We generated a novel SHIV (termed SHIV-pr) that possesses the HIV-1-derived protease (PR) gene in the corresponding position in the SIVmac genome. SHIV-pr is replication-competent in human and monkey CD4(+) T lymphoid cell lines as well as rhesus macaque PBMCs. The viral growth of SHIV-pr was completely blocked in the presence of a peptide-analog PR inhibitor at the tissue culture level. When SHIV-pr was intravenously inoculated into two rhesus macaques, it resulted in a weak but long-lasting persistent infection in one monkey, whereas the infection of another was only temporary. To enhance the viral growth competence by adaptation, we then passaged the virus in vivo from a monkey up to the fourth generation. The initial peak values of plasma viral loads as well as the setpoint values increased generation by generation and reached those of a parental virus SIVmac.

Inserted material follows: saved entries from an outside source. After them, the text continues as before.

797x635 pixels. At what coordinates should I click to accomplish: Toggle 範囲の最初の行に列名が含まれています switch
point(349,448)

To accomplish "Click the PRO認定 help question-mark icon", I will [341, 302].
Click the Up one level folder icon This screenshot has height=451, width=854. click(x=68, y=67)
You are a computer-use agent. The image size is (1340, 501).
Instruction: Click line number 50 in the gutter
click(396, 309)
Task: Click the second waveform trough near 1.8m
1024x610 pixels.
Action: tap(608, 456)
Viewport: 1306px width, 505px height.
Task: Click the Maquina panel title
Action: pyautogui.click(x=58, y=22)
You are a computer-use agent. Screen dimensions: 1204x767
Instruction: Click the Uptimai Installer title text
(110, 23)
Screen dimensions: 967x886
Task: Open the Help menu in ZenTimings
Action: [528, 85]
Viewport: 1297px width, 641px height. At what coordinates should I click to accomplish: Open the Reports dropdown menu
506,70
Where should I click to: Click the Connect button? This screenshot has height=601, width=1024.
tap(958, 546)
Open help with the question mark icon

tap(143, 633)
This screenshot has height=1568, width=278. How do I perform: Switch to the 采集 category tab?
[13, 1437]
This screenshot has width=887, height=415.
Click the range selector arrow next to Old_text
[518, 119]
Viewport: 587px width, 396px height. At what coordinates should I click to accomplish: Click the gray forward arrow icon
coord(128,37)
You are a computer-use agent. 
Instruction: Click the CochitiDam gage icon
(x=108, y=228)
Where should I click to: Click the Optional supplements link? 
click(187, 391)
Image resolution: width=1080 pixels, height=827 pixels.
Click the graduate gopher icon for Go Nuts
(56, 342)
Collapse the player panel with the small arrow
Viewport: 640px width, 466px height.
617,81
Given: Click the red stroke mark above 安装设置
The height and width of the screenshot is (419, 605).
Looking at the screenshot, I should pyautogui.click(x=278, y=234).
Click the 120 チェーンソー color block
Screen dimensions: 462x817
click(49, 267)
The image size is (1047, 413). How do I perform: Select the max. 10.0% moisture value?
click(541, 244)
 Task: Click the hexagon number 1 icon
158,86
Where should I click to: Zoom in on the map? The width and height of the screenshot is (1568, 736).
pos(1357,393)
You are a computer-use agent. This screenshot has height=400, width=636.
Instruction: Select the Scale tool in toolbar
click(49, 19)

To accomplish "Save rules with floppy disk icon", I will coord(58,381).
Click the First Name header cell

When a medication using the content of Kaletra capsule (a mixture of two PR inhibitors, lopinavir and ritonavir) was orally given to three SHIV-pr-infected monkeys for 4 weeks, plasma viral loads dropped to near or below the detection limit and quickly rebounded after the cessation of medication. The results suggest that SHIV-pr can be used to evaluate PR inhibitors using monkeys.